Chapter 18 Solutions

Contributed by Joseph Murrey and Yingjian Cao 2017

18.1 Lawyer’s Optimal effort maximizes his surplus.

\[\max_{l} \frac{1}{3}l-\frac{l^2}{2}\]

FOC:

\(\frac{1}{3} - l = 0\)

\(\Rightarrow l = \frac{1}{3}\)

Lawyer’s surplus: \((\frac{1}{3})^2 - \frac{1}{2}(\frac{1}{3})^2 = \frac{1}{18}\)

Plaintiff’s surplus: \(l - \frac{1}{3}l = \frac{1}{3} -\frac{1}{3}*\frac{1}{3} = \frac{2}{9}\)

  1. \[\max_{c} cl - \frac{l^2}{2}\]

FOC: \(c - l = 0\)

\(l^* = c\)

Lawyer’s surplus: \(c^2 - \frac{1}{2}c^2 = \frac{1}{2}c^2\)

Plaintiff’s surplus: \(l-cl=l(1-c)\)

  1. max plaintiff’s surplus, \[\max_{c} (1-c)c\]

FOC: \(1 - 2c = 0 \Rightarrow c^* = \frac{1}{2}\)

Lawyer’s surplus: \(\frac{1}{2}(\frac{1}{2})^2 = \frac{1}{8}\)

Plaintiff’s surplus: \(\frac{1}{2} - (\frac{1}{2})^2 = \frac{1}{4}\)

  1. Lawyer’s surplus:

\[\max_{l} cl - \frac{l^2}{2} - p\]

FOC: \(c - l = 0 \Rightarrow l^* = c\)

Plaintiff’s surplus: \(l - cl + p = c - c^2 + P\)

\[\max_{c} c - c^2 + P\]

s.t. \(cl - \frac{l^2}{2} - P \leq 0\) Lawyer’s participation constraint

\[\max_{c} c - c^2 + P\]
s.t. \(c^2 - \frac{c^2}{2} - P \leq 0\)

Setting the inquality equal to 0, \(P = \frac{1}{2}c^2\). Now sub the condition from the participation constraint into the Plaintiff’s surplus. Then you can find the c that maximizes the plaintiff’s surplus given that he will take \(p = \frac{1}{2}c^2\) upfront.

\[\max_{c} c - c^2 + \frac{1}{2}c^2\]

FOC: \(1 - 2c + c = 0 \Rightarrow 1 -c = 0 \Rightarrow c^* = 1\)

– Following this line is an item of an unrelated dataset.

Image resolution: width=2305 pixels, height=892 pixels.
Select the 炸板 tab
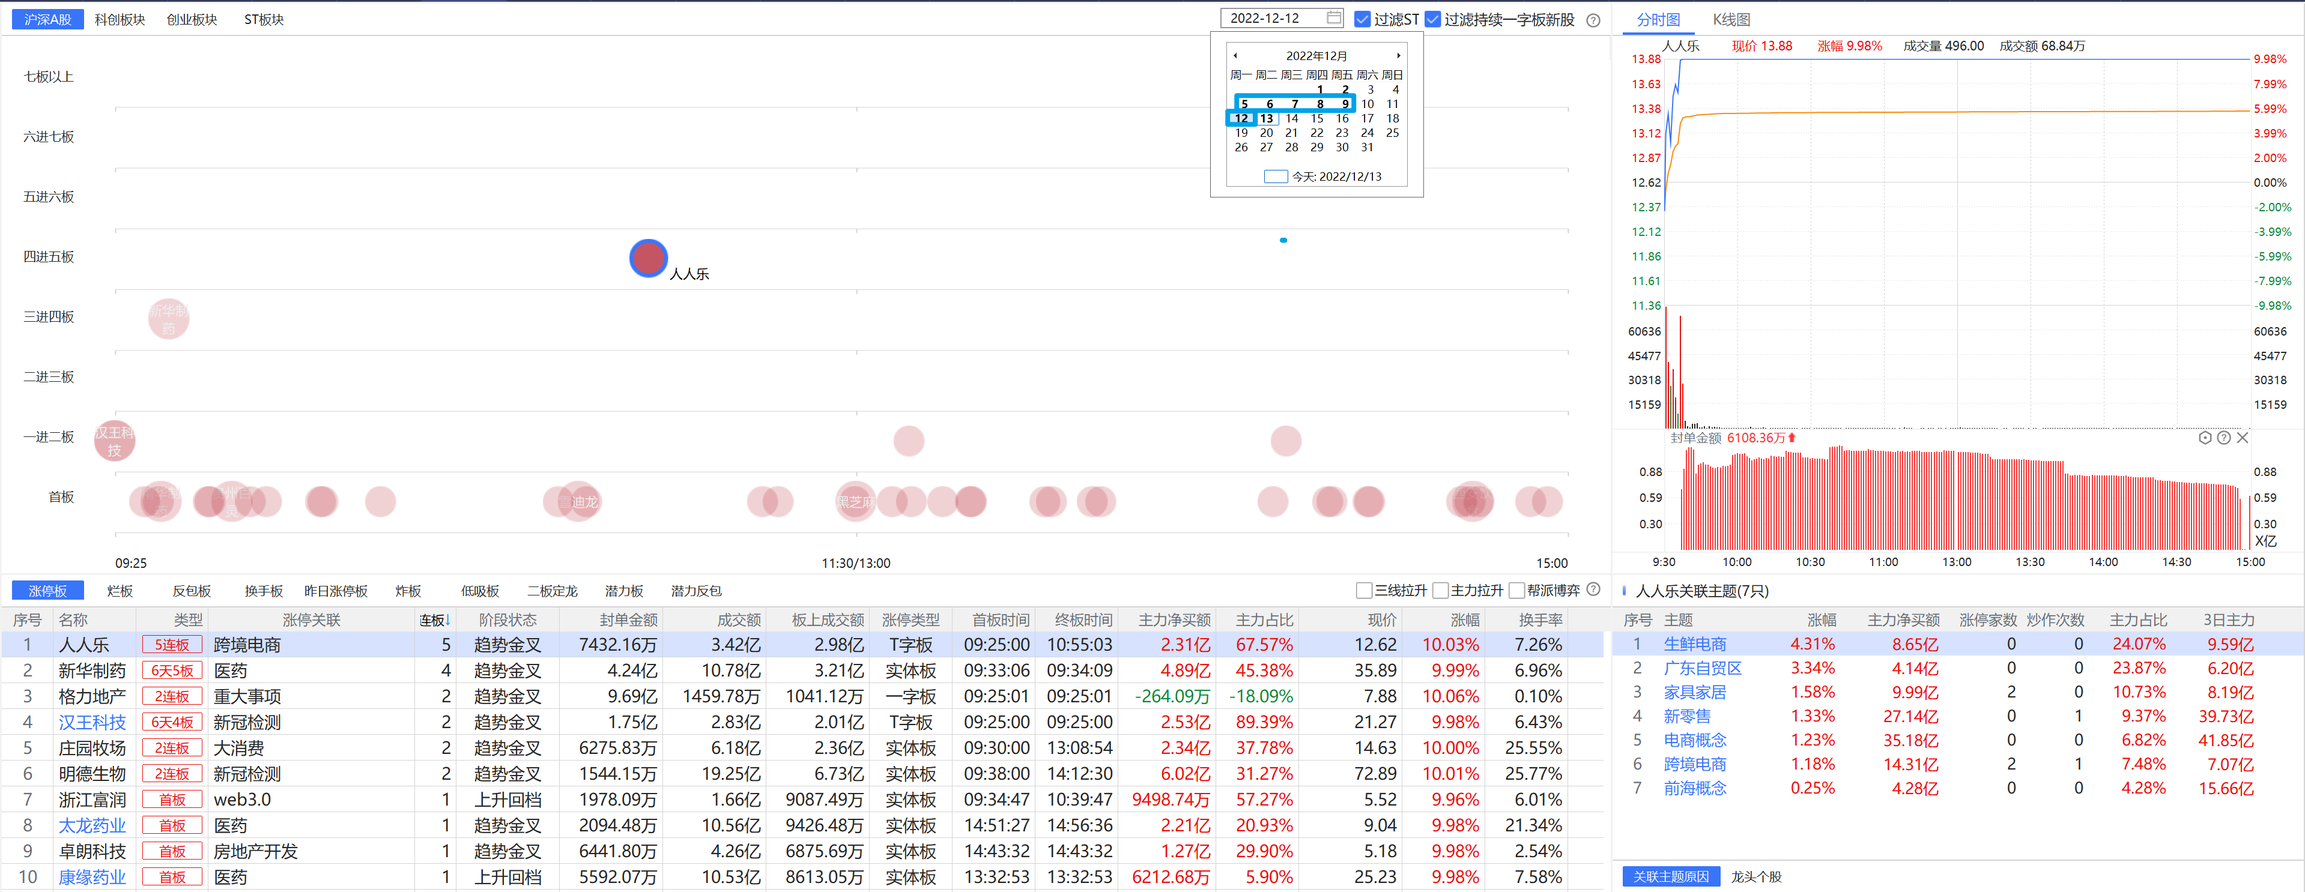point(408,590)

Now calculating the surplus of laywer and plaintiff.

\(P = \frac{1}{2}\)
Lawyer surplus \(= 0\)

18.4

  1. \[prem=\$5,000\]

\[U=\ln(20,000-5,000)=9.616\]

  1. \[prem=\$2500\]

\[EU=0.5\ln(20k-5k-2.5k)+0.5\ln(20k-2.5k)=9.602\] (a) is better.

  1. \[prem=3500\] \[EU=0.5\ln(20k-3500-1750)+0.5\ln(20k-1750)=9.706\] They would rather take more care and buy partial insurance.

(Solution to this moral hazard problem has to get resort to share in the risk)

18.5

Lefties no ins

\[EU=0.8\ln(9,000)+0.2\ln(10,000)=9.1261\]

Righties no ins

\[EU=0.2\ln(9,000)+0.8\ln(10,000)=9.1893\]

L Premium:

\[\ln(10,000-P_L)=9.1261\]

\[P_L=\$807.897\]

(monopolist gets max WTP)

R Premium:

\[\ln(10,000-P_R)=9.1893\] \[P_R=\$208\]

\(\hspace{0.3cm}max\hspace{0.3cm}0.5(P_L-0.8\cdot1000)+0.5(P_R-0.2\cdot X_R)\) (Insurers profit)

\(^{P_L,P_R,X_R}\)

Subject to participation constraint for righties \[0.2\ln(\$10k-P_R+X_R)+0.8\ln(\$10k-P_R)\geq0.91893\]

(low risk participates)

&Incentive compatability constraint for lefties \[\ln(10k-P_L)\geq0.2\ln(10k-P_R+X_R)+0.8\ln(10k-P_R)\]

\(^{full insurance designed for lefties}\hspace{1cm} ^{partial insurance designed for righties}\)

Prices and coverage are such that high risk type does not even want to pretend to be low risk type.

Notice that for moral hazard partial coverage corrected the bad behavior.

Here full coverage for the high risk corrects the bad outcome (if prices & coverage level set correctly).